Hey all,
Almost as impressive as all the LLMs these days is the voice that ChatGPT uses with its emphasis and dramatic pauses and umms, etc.
I would love to integrate that with a self-hosted Llama3 engine.
Is there a project that y’all have heard of?
Oh WOW! Thanks to all who commented. Next time I get a chance I’m going to check these all out! 👍🏻 I hope others find this thread helpful too!
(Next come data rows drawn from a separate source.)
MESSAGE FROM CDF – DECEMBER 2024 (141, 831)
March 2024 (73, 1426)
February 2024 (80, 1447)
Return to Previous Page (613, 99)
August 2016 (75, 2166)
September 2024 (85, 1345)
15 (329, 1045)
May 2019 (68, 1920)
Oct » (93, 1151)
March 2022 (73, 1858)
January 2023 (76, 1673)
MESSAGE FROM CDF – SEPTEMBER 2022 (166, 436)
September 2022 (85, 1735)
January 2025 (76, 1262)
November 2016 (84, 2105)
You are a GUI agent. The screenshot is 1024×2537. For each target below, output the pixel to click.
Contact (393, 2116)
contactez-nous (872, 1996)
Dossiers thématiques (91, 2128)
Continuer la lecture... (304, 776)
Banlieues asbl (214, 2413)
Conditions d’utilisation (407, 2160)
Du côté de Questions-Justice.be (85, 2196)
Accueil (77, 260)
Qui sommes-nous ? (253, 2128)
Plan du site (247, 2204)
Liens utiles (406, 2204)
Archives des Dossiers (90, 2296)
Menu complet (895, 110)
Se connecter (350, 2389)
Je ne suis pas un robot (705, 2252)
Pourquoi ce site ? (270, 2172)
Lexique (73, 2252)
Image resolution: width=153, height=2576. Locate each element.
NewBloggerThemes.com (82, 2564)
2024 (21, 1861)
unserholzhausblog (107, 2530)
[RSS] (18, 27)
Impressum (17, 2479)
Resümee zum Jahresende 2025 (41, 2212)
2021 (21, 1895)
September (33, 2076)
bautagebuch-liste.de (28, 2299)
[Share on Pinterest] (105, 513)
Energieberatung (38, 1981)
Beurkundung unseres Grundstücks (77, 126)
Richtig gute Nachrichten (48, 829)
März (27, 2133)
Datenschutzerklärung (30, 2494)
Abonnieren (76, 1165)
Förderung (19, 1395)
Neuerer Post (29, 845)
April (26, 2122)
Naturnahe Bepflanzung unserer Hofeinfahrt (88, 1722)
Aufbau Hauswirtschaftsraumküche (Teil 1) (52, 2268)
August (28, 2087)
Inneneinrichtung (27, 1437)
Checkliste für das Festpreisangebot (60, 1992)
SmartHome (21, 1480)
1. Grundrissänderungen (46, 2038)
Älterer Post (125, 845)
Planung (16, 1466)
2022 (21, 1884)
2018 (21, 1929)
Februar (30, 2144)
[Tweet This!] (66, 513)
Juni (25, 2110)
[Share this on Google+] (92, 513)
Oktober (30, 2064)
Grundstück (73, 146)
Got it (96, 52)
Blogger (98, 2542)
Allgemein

Regarding the TTS specifically, I remember looking into TorToiSeTTS back when this stuff was first coming out. You can generate ElevenLabs quality audio with it, but it’s insanely slow. In fact, when I was looking into it, it seemed like ElevenLabs may have been using a (much faster at the time) version of TorToiSe TTS, given the output is so similar.
According to the linked Github page, they seem to have solved the speed issues now, so it might be worth looking into. Of course, the other commenters have provided solutions that are pre-integrated into the LLM, but if you’re just looking for TTS this could be worth checking out. Also worth noting that this requires an NVIDIA GPU.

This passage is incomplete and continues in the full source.